> _Problem_:
Would you give the data below back exactly as it reads?

> _Extracted data_:
::::

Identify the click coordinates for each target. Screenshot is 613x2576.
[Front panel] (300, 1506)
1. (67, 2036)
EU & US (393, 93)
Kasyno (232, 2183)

::::

> _Your response_:
Identify the click coordinates for each target. Screenshot is 613x2576.
[Front panel] (300, 1506)
1. (67, 2036)
EU & US (393, 93)
Kasyno (232, 2183)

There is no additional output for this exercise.